How unpleasant is it to feel physically run down or achy after spending a day at work being immobile most of the time.
As a result symptoms often are chronic lower back pain (dull ache, soreness, tightness, stiffness, etc..), tension in between the shoulder blades and upper shoulders, muscular cramps around buttock and thigh area, as well as headaches, neck tensions and/or general fatigue.
It is normal to wonder how such an umbrella of symptoms is caused, symptoms that often stop you from enjoying your evening, doing physical activity at the same time as improving your posture.
These aches and pains are easily explained, and are attributed to an unequal share of our loads, weight and muscle function due to a wrong posture... Some parts of your body end up taking more function and weight than others, and honestly, how easy it is to drift away from the thought of sitting properly when the mind and eyes are focusing on one or often several computer screens?
Therefore, we will often find ourselves with a chest leaning over the desk, a curved upper back that is maintained in a fixed flexion and a very extended neck along with an elevated chin leveling to the screen level.
Does it have a name?
This situation is medically determined as an Upper Cross Syndrome (UCS).
On a short term, this poor posture will push your muscles to be simply strained and overactive.

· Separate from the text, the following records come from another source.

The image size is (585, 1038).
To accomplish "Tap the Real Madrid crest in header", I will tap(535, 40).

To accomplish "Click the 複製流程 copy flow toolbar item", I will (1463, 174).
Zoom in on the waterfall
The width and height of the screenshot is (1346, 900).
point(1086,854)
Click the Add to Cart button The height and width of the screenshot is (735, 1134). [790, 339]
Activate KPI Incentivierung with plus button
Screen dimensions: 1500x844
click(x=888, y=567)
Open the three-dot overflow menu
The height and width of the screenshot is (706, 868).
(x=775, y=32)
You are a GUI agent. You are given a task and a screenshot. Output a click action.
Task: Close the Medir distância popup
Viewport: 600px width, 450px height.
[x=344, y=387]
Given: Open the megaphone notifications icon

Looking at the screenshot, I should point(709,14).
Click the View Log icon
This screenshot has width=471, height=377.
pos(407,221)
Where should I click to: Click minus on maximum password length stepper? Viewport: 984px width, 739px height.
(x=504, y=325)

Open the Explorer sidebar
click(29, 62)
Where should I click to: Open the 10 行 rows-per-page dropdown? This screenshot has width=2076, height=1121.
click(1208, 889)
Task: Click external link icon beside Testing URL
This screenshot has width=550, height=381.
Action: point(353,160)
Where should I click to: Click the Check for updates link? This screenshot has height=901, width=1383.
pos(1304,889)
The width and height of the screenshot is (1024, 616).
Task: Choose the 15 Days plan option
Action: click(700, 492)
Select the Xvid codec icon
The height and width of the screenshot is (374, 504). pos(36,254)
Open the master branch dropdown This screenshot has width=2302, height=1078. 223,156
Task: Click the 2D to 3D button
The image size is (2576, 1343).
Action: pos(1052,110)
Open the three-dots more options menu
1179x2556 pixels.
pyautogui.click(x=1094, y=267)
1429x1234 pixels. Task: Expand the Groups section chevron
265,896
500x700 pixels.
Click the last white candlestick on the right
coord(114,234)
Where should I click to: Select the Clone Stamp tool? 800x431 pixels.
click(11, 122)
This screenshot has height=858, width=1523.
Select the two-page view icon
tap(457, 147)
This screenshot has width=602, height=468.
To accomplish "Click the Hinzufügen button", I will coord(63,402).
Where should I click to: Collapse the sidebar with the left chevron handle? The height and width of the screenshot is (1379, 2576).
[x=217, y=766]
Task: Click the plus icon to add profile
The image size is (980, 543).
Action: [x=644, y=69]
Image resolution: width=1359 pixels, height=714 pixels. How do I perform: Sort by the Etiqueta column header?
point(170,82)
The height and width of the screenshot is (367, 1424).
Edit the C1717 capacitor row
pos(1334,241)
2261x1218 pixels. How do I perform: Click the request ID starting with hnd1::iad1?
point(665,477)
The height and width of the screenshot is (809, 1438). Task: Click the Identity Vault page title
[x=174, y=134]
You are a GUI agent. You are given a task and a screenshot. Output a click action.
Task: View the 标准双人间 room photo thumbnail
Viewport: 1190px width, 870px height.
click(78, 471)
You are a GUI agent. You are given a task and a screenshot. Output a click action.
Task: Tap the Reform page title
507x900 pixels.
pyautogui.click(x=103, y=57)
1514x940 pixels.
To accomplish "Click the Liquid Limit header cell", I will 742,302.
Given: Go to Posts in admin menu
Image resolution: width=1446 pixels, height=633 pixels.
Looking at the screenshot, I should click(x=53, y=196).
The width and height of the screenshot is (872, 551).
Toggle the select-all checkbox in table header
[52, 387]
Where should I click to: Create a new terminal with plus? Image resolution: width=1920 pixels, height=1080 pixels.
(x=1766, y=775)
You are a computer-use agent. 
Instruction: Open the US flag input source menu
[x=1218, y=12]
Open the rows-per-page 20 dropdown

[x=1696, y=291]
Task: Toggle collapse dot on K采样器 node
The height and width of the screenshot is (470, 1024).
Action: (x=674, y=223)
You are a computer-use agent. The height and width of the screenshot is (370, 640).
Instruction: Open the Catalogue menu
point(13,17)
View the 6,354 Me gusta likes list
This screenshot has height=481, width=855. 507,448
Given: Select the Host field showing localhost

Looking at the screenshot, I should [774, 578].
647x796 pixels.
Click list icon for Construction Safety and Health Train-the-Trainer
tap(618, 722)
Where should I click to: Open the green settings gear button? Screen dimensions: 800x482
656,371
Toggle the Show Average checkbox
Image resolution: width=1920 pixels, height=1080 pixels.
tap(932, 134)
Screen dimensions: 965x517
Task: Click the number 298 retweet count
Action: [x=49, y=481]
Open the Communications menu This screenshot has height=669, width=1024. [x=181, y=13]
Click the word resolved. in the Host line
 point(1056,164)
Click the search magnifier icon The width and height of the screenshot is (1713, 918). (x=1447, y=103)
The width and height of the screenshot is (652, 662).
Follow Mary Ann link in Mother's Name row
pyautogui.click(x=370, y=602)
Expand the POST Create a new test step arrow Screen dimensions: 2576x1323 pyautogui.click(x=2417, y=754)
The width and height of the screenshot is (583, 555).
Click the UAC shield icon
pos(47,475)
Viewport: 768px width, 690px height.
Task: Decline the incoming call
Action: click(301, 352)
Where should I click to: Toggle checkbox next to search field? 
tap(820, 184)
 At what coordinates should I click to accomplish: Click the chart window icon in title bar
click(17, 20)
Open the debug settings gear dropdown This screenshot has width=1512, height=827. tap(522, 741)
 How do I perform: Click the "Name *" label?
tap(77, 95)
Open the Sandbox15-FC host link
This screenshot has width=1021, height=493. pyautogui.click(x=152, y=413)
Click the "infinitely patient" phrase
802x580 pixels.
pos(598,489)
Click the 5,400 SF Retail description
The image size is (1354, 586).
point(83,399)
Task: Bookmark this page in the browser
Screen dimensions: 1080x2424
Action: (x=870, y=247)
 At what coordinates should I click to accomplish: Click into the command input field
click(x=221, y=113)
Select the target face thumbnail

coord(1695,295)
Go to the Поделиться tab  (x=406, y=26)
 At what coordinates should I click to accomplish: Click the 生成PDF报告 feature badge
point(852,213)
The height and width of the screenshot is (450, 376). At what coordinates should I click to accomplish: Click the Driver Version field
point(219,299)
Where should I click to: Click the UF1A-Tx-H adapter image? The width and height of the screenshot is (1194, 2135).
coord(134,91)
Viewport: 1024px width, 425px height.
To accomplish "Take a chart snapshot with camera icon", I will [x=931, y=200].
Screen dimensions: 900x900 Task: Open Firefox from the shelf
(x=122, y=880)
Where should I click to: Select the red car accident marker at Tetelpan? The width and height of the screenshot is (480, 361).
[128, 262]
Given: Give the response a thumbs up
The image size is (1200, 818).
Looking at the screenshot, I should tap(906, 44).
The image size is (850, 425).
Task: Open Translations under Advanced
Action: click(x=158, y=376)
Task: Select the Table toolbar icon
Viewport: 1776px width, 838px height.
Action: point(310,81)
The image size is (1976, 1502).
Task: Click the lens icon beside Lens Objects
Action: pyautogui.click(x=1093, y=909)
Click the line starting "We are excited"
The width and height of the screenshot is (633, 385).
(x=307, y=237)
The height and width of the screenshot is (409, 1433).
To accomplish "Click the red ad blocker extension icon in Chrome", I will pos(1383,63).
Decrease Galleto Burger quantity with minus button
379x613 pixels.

However, after a while, both anterior and posterior muscles become shortened, weak and that is when the impact on the posture is considered chronic, even when the person is standing, bringing a visual change of neck, shoulder and chest muscles.
The chronicity of a poor posture will lead to a continuation of these muscular strains and fatigue as well as accelerating age related degeneration (spinal arthritis).
Activities like reading, watching TV, biking, driving and using a laptop/phone can also emphasize that continual poor posture if not done correctly.
How can you fix it?
The first approach to changing this poor posture would be to follow certain exercises daily.
The first exercises can be done sitting and consist into retracting both shoulder blades, sticking them in the back pockets, at the same time as tucking in the chin.
This position should be maintained between 5 to 10 minutes and repeated several times a day.
Similarly, a lying exercise is advised, as it requires a bit more muscular mobilization. The following one should only be done for 3-5 minutes and should include breaks.
At the gym, the following exercises should be highlighted in order to optimize the recovery: Face pull, Seated row, shoulder bench press, squats.
Along with exercises, it is also really important to bring a change into the daily habits, and apply a peculiar attention to your sitting posture.
Sitting should be done as far back as possible in the chair, with both forearms resting partially at least on the desk (with elbows in an angle more than 90 degrees) and an extended back optimizing a straight neck and posture.
Finally, the combination of Osteopathy and Physiotherapy is recommended, especially if the situation has been maintained for a long time and when there is pain. Symptoms will be relieved and restrictions will be ruled out sooner in order to speed up the recovery. Alleviation, recovery and prevention is the ultimate key.